* start *
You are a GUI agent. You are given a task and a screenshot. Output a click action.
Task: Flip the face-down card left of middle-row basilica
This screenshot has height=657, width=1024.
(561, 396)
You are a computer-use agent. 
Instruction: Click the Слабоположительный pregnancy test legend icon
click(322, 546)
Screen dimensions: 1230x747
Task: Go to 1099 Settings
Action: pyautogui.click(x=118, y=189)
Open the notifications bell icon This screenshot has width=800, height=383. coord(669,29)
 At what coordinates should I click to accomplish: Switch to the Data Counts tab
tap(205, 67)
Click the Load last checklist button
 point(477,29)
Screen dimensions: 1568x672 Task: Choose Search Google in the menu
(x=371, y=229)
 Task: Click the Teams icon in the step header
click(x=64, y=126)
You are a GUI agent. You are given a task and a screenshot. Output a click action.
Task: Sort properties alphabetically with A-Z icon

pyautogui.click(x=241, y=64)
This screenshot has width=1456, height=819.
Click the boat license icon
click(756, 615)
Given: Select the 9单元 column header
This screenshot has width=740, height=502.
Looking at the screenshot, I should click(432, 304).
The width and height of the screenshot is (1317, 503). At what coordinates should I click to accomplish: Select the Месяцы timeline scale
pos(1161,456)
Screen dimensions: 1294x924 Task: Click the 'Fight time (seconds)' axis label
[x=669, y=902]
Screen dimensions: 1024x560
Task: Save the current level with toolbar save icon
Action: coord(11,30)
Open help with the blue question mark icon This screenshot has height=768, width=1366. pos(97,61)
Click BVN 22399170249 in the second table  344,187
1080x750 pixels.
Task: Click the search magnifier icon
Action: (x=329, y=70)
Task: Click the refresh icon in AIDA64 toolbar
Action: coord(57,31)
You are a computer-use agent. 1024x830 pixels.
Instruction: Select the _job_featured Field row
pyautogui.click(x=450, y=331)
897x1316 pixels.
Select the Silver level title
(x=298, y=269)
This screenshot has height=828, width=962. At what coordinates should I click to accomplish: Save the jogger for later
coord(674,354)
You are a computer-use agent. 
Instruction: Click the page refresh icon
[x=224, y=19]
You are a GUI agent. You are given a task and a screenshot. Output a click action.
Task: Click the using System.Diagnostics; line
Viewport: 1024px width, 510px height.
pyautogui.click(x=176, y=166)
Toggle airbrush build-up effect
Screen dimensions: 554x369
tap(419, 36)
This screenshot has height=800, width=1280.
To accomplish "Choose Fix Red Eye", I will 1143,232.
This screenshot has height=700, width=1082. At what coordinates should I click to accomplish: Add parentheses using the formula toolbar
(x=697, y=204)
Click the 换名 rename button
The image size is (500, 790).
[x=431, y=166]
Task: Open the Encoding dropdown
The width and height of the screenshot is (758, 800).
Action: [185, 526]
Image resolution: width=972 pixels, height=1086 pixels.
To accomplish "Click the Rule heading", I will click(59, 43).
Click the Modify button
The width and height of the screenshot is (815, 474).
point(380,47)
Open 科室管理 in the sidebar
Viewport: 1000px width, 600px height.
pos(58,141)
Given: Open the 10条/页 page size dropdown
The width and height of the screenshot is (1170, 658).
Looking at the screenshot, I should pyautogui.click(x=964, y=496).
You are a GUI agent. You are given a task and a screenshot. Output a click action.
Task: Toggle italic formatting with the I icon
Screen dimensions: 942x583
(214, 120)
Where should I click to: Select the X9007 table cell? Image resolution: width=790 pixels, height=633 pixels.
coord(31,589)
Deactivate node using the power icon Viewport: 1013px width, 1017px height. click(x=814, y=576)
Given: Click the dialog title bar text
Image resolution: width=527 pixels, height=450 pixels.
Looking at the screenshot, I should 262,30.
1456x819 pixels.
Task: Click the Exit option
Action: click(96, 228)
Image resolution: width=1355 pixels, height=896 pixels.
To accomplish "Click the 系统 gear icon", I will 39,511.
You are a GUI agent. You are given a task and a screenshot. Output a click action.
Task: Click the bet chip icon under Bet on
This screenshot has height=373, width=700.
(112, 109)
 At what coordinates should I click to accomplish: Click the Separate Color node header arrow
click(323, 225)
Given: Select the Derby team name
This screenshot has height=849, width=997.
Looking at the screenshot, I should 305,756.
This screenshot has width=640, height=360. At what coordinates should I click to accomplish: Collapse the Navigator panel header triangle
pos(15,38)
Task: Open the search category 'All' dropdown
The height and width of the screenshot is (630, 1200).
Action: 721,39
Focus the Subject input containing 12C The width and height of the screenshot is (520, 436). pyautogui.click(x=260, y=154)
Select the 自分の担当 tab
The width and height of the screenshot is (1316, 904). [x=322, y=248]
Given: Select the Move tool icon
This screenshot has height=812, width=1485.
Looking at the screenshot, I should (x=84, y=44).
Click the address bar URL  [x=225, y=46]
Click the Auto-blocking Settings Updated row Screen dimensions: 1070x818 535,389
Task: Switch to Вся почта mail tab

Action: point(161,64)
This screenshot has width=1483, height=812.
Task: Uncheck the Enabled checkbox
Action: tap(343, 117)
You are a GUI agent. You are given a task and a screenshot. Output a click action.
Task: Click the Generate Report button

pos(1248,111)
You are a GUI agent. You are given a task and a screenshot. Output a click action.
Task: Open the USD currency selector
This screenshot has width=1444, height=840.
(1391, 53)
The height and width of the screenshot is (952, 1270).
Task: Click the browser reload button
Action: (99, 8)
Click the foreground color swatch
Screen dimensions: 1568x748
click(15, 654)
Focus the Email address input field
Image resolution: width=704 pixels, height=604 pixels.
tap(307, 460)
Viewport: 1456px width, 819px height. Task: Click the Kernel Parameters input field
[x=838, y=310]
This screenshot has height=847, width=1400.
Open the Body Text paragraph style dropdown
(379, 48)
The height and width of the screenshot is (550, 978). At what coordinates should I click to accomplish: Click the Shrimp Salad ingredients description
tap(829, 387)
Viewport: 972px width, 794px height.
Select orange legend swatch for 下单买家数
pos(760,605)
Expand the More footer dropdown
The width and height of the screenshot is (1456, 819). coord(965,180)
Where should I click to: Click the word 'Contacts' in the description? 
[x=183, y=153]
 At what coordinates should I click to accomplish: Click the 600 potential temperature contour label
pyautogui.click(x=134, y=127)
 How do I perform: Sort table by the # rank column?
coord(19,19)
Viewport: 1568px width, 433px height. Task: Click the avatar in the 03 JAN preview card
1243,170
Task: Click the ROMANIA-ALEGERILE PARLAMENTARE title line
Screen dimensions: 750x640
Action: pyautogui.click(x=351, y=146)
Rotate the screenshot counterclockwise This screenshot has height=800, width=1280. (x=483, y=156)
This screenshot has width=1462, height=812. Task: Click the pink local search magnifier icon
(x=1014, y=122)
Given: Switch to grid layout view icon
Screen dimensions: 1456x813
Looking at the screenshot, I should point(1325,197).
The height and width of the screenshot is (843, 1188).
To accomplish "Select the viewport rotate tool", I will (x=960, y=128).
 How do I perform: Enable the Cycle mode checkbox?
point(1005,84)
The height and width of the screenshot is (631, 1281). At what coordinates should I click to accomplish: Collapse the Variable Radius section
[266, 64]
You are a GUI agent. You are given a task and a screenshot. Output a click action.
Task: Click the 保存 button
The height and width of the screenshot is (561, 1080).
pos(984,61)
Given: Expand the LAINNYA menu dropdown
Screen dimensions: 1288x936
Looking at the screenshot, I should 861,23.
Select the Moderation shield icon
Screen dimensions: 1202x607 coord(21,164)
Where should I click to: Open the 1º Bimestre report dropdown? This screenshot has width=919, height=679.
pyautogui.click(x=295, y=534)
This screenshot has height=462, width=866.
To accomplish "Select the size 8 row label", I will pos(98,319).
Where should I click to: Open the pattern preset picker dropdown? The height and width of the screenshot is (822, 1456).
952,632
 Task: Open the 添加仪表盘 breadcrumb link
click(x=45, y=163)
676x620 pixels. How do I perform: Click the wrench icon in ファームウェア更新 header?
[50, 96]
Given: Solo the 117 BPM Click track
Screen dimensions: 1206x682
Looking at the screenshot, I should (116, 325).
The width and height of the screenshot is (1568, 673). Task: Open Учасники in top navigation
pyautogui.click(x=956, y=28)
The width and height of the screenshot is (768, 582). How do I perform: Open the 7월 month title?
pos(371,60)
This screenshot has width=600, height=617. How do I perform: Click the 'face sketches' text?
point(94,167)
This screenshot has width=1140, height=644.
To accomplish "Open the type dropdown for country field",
* end *
* _Required task_
Please rename "icon" to "button" and give back only the lines from the one containing "This screenshot has width=1462, height=812." down to the one containing "will (x=960, y=128).", with both ends included and everything else unchanged.

* _Response for this exercise_
This screenshot has width=1462, height=812. Task: Click the pink local search magnifier button
(x=1014, y=122)
Given: Switch to grid layout view button
Screen dimensions: 1456x813
Looking at the screenshot, I should point(1325,197).
The height and width of the screenshot is (843, 1188).
To accomplish "Select the viewport rotate tool", I will (x=960, y=128).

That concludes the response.